Directions:
**A.** In the mortgage rates article, rewrite the part starting at "Refinance rates today" and ending at "opportunities to refinance.", swapping "homeowners" for "borrowers".
**B.** In the mortgage rates article, list every loan type shown under "Today’s mortgage rates snapshot", each with its rate.
**C.** Decide whether each statement agrees with the mortgage rates article. Answer yes or no, and quote the deciding words.
(i) The 15-year fixed rate dropped by 27 basis points.
(ii) The 7/1 ARM refinance rate is lower than the 5/1 ARM refinance rate.
(iii) The national averages are credited to Zillow.
Quoted passage start
Mortgage rates today: 30-year drops to 6.59% as rates cool off
Mortgage rates fell sharply this week, offering a rare window of relief for homebuyers and homeowners looking to refinance. The national average 30-year fixed mortgage rate dropped 28 basis points over the last week, landing at 6.59% as of today, according to Zillow.
The 15-year fixed rate also declined by 27 basis points, reaching 5.91%. Adjustable-rate mortgages (ARMs) and VA loans saw similar downward trends.
Today’s mortgage rates snapshot
Here’s where mortgage rates stand nationally, based on the latest Zillow data:
- 30-year fixed: 6.59%
- 20-year fixed: 6.20%
- 15-year fixed: 5.91%
- 5/1 ARM: 6.75%
- 7/1 ARM: 6.70%
- 30-year VA: 6.14%
- 15-year VA: 5.61%
- 5/1 VA: 6.24%
Today’s mortgage rates show a broad decline after weeks of volatility. Experts say now could be a smart time to lock in a rate, though upcoming economic data releases could shift markets again.
Refinance rates today
Mortgage refinance rates also dipped:
- 30-year fixed refinance: 6.68%
- 20-year fixed refinance: 6.36%
- 15-year fixed refinance: 6.01%
- 5/1 ARM refinance: 7.24%
- 7/1 ARM refinance: 7.44%
- 30-year VA refinance: 6.20%
- 15-year VA refinance: 5.86%
- 5/1 VA refinance: 6.33%
Refinance rates often run slightly higher than purchase rates, but today’s averages show attractive options for homeowners who missed earlier opportunities to refinance.
Quoted passage end
Dataset rows start
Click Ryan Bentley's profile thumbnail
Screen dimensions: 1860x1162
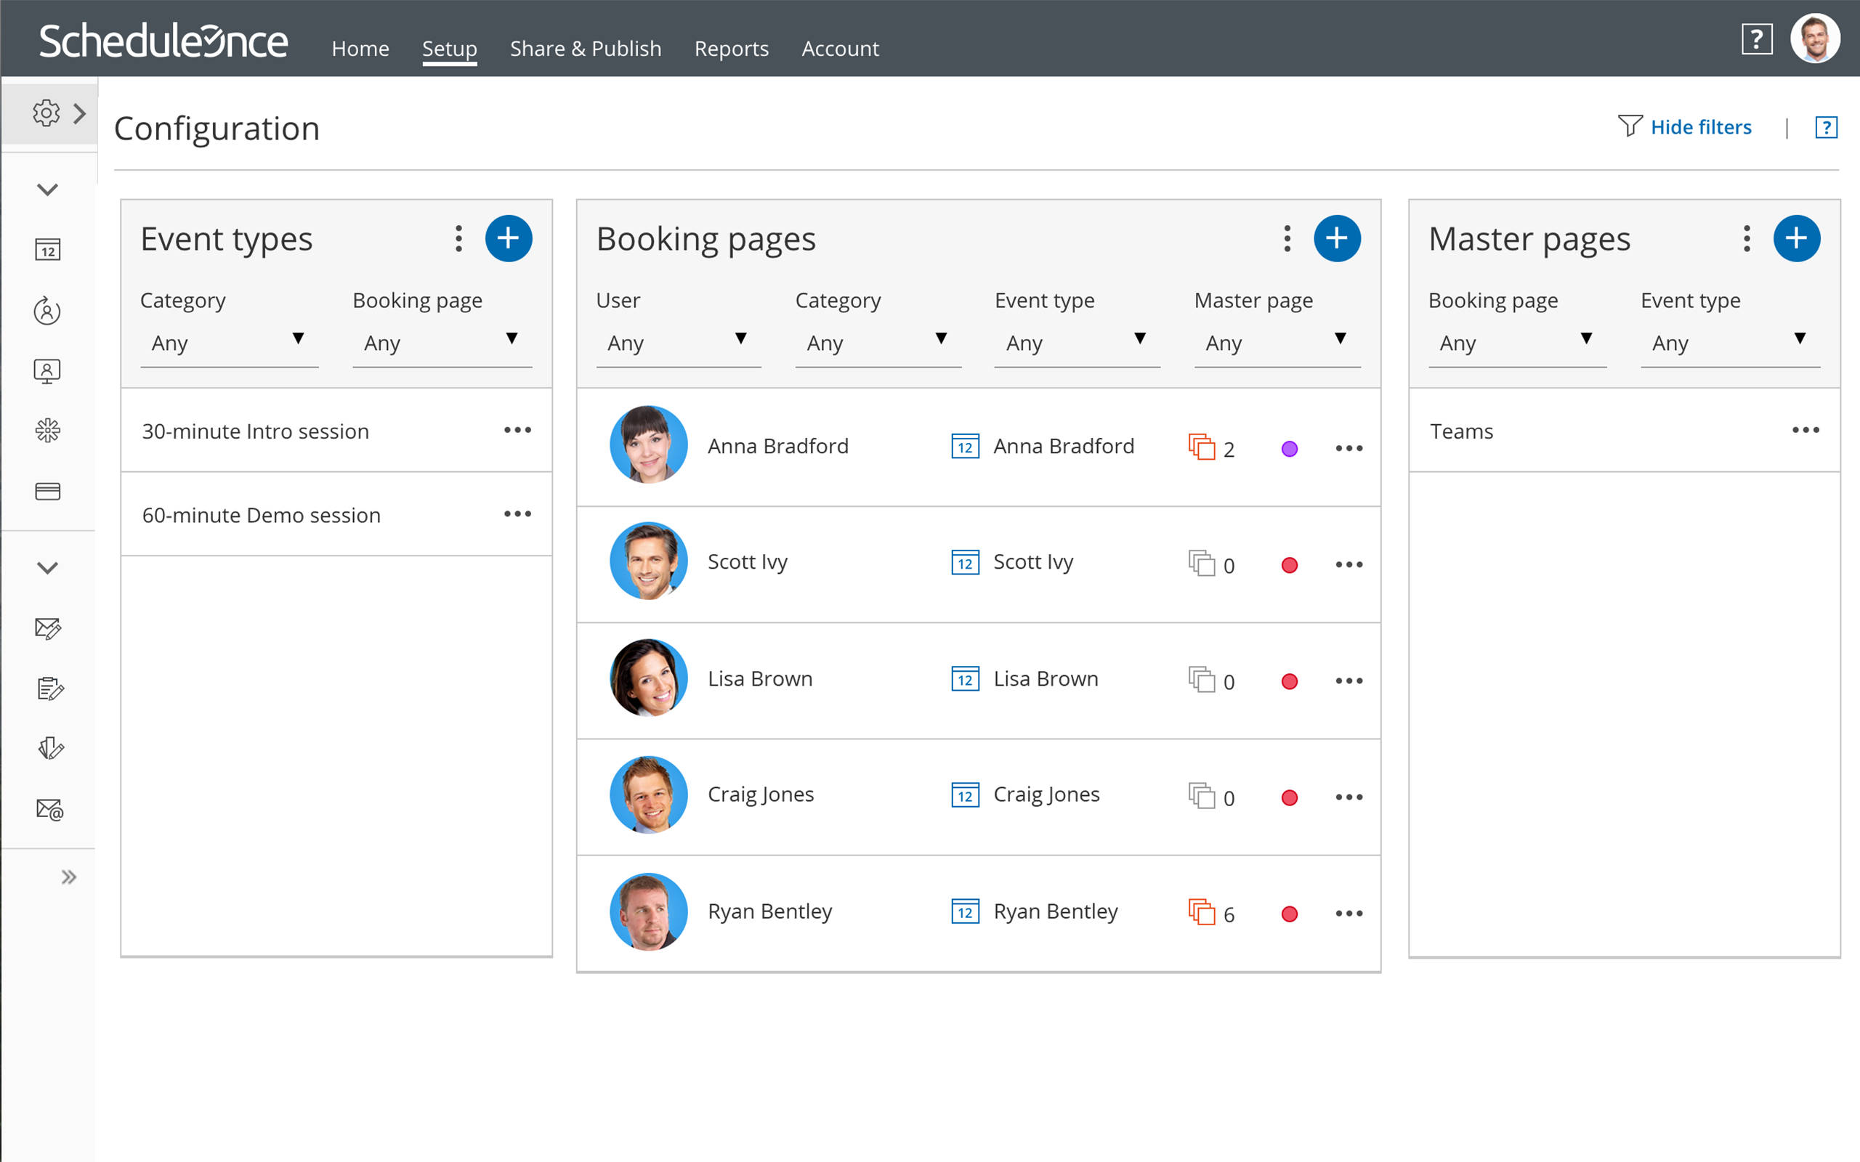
Dataset rows end
Dataset rows start
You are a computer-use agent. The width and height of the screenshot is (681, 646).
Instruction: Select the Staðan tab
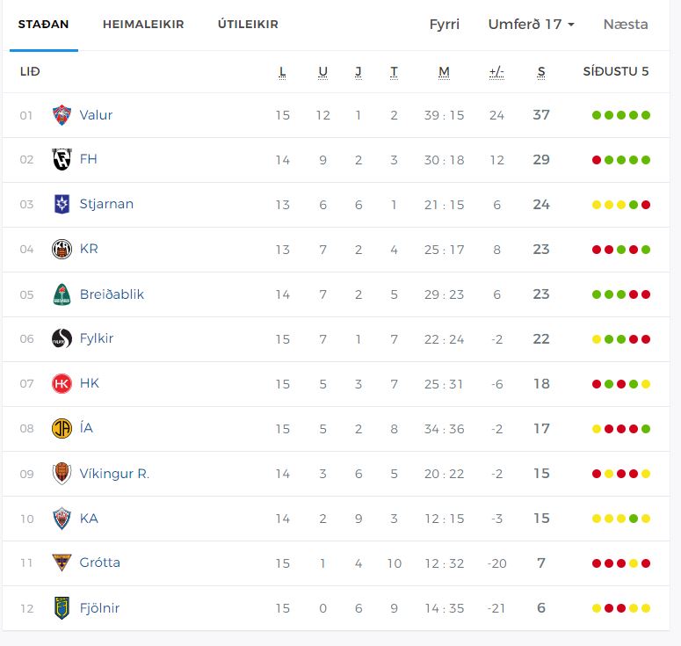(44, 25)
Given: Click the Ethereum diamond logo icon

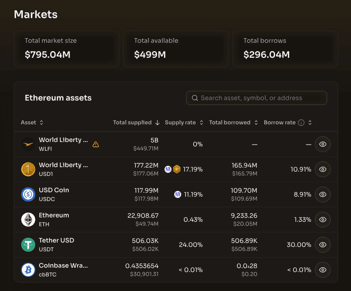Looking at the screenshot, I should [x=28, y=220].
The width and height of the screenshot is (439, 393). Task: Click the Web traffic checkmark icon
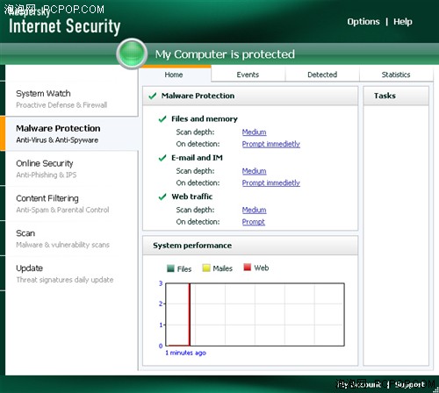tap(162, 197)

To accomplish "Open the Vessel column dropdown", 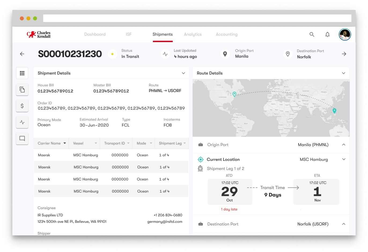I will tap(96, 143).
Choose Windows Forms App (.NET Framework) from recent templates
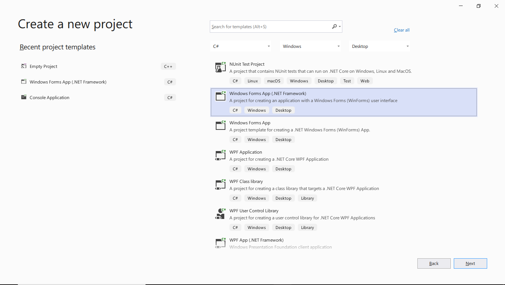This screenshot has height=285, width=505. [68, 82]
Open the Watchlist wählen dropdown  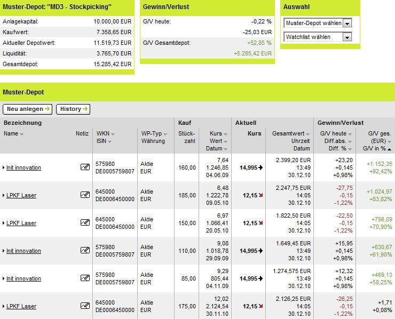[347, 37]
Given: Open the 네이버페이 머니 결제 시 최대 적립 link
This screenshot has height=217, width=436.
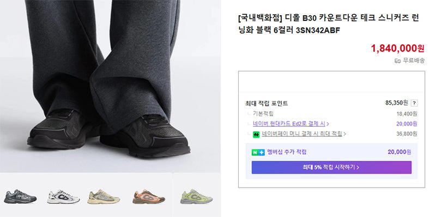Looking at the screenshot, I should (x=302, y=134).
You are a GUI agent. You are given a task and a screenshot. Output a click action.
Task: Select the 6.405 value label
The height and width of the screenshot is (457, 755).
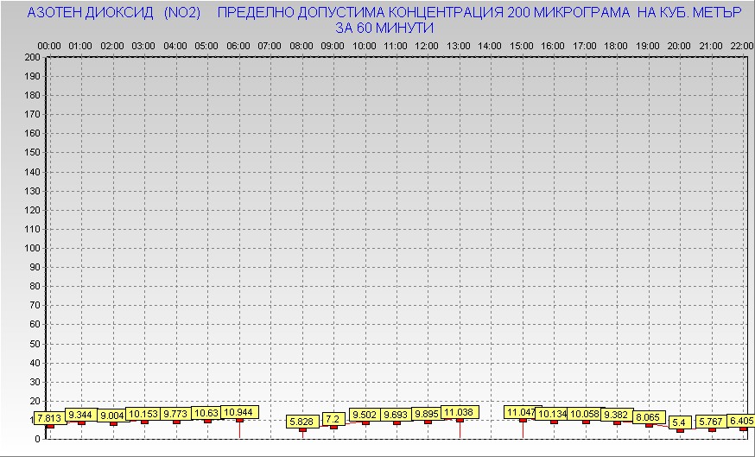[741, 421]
Dataset rows end
Results for the exercise:
**A.**
Refinance rates today
Mortgage refinance rates also dipped:
- 30-year fixed refinance: 6.68%
- 20-year fixed refinance: 6.36%
- 15-year fixed refinance: 6.01%
- 5/1 ARM refinance: 7.24%
- 7/1 ARM refinance: 7.44%
- 30-year VA refinance: 6.20%
- 15-year VA refinance: 5.86%
- 5/1 VA refinance: 6.33%
Refinance rates often run slightly higher than purchase rates, but today’s averages show attractive options for borrowers who missed earlier opportunities to refinance.

**B.**
- 30-year fixed: 6.59%
- 20-year fixed: 6.20%
- 15-year fixed: 5.91%
- 5/1 ARM: 6.75%
- 7/1 ARM: 6.70%
- 30-year VA: 6.14%
- 15-year VA: 5.61%
- 5/1 VA: 6.24%

**C.**
(i) Yes: "The 15-year fixed rate also declined by 27 basis points, reaching 5.91%."
(ii) No: "5/1 ARM refinance: 7.24%" and "7/1 ARM refinance: 7.44%"
(iii) Yes: "landing at 6.59% as of today, according to Zillow."